Member of the Bangladesh Parliament for Reserved Women's Seat-13
- In office 2 April 1979 – 6 December 1987
- Preceded by: Momtaz Begum

Personal details
- Born: 7 October 1928 Kolkata, Bengal Presidency, British India
- Died: 21 August 2008 (aged 79)
- Party: Bangladesh Nationalist Party (1979-1986); Jatiya Party (Ershad) (from 1986);
- Spouse: Fakhrul Islam Khan
- Parent: Syed Badrudduja (father);
- Relatives: Syeda Razia Faiz (sister); Hashem Ali Khan (father-in-law);
- Education: Lady Brabourne College

= Syeda Sakina Islam =

Bangladeshi politician (1928-2008)

Syeda Sakina Islam (7 October 1928 – 21 August 2008) was a Bangladeshi politician. She served as a member of the Jatiya Sangsad for two terms. She was elected as a member of parliament from Bangladesh Nationalist Party in 1979 and on 1986 from Jatiya Party. She was the founding editor of Barisal Ladies Club, and a volunteer member of Azad Hind.

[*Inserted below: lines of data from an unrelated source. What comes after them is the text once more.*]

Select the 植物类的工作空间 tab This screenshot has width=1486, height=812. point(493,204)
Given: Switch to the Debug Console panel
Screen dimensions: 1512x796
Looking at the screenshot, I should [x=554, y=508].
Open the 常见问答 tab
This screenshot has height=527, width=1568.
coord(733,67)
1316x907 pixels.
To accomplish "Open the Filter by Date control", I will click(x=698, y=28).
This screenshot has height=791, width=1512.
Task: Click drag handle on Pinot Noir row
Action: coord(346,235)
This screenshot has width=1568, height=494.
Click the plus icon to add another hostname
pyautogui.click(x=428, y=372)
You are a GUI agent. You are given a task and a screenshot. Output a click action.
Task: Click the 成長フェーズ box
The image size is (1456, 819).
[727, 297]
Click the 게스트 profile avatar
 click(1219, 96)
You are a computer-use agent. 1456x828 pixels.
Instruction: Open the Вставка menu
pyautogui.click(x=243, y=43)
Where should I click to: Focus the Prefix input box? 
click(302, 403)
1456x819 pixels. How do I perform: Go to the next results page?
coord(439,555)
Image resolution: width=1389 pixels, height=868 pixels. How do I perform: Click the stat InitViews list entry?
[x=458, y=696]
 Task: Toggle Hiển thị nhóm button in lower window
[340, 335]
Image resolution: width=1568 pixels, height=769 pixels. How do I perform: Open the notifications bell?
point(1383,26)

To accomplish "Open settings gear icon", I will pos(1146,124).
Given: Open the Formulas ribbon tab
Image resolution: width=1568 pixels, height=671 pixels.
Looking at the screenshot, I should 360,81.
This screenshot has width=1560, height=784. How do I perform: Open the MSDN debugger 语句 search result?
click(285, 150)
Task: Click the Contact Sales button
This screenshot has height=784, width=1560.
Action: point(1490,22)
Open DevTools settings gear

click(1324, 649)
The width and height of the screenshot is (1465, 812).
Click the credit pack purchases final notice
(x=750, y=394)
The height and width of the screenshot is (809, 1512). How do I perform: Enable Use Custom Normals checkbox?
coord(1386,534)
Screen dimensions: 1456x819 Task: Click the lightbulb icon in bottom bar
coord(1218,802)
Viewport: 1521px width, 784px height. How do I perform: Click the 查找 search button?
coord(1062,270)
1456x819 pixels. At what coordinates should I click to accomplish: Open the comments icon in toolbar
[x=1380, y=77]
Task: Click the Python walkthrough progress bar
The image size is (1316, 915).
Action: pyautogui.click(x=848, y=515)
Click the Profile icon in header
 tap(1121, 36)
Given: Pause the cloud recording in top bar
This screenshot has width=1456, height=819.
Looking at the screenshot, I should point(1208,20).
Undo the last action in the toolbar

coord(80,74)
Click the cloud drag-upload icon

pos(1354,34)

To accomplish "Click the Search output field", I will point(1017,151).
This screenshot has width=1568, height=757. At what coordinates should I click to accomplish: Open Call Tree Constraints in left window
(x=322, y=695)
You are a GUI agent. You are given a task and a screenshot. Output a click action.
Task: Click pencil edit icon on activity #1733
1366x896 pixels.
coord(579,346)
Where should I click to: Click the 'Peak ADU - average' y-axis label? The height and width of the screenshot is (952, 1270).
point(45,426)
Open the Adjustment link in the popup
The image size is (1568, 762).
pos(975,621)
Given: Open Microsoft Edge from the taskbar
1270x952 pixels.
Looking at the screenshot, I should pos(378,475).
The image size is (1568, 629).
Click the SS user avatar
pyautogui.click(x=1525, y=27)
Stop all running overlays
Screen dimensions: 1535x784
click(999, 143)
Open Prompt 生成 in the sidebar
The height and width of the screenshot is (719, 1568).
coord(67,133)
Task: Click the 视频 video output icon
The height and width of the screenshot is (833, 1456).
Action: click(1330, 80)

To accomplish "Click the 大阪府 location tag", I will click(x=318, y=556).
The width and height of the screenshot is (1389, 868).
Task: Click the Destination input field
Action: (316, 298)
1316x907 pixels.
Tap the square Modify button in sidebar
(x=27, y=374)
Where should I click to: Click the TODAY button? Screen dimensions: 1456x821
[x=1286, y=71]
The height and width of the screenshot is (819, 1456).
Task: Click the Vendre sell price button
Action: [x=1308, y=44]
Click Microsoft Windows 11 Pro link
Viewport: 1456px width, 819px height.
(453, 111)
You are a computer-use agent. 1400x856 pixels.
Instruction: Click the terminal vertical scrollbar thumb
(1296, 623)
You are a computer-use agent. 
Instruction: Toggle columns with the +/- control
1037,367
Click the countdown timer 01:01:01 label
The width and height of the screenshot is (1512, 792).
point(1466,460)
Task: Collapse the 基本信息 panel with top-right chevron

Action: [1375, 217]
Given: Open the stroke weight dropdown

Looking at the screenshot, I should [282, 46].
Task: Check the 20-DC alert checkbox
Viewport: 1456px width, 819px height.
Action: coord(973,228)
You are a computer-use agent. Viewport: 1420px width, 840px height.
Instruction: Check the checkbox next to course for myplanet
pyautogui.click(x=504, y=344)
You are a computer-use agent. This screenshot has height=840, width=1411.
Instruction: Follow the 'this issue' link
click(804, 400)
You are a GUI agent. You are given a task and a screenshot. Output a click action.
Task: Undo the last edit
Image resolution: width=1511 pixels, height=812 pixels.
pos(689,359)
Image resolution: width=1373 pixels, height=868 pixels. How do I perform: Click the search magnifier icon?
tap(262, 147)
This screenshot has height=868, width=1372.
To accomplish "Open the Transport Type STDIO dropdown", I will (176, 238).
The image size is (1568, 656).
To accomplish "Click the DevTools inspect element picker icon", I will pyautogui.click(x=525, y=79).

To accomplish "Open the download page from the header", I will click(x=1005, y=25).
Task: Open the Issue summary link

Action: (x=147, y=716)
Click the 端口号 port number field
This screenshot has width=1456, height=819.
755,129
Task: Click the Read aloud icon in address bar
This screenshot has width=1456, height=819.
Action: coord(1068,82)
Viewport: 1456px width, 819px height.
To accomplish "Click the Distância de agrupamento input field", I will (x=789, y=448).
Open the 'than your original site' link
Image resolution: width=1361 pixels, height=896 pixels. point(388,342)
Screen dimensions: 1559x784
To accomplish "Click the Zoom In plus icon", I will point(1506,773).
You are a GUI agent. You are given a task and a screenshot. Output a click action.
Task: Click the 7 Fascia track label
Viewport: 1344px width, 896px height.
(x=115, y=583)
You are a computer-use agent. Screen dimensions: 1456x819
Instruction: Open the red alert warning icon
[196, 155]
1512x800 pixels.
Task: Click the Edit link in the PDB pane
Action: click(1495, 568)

==Early life and education==
Islam was born on 7 October 1928 in Kolkata. She belonged to a Bengali Muslim family of Syeds originally from the village of Talibpur in Murshidabad. Her father, Syed Badrudduja, was a mayor of Kolkata and a member of the Bengal Legislative Assembly and India's Lok Sabha, and her mother was Zaynab Begum. She had 10 siblings, including politician Syeda Razia Faiz. Islam is a graduate of Lady Brabourne College.

==Work==
Islam served as a member of parliament for two terms. In 1979, she was elected from Barisal and Bhola District. In 1986, she was elected from Barishal, Jhalkathi District and Pirojpur District. Islam served as the vice chairman of Jatiya Party's central ladies group and Chairperson of Bangladesh Jatiyo Mohila Songstha (Bairsal District). Islam was the first female member of the speaker panel of Bangladesh Parliament, Jatiya Sangsad.

In 1977, as a commissioner of Barisal Pourosova, she attended the Asian Women Conference. She also attended World Women Development Conference in 1978. She accompanied President Ziaur Rahman at the Commonwealth Heads of Government Meeting 1979 held in Lusaka, Zambia.

==Personal life==
Islam was married to the journalist and playwright Fakhrul Islam Khan (1925–2007). The couple had one son, Amirul Islam Khan Bulbul, and two daughters, Shabnam Wadud Kaya and Saguafa Khanam Joardar.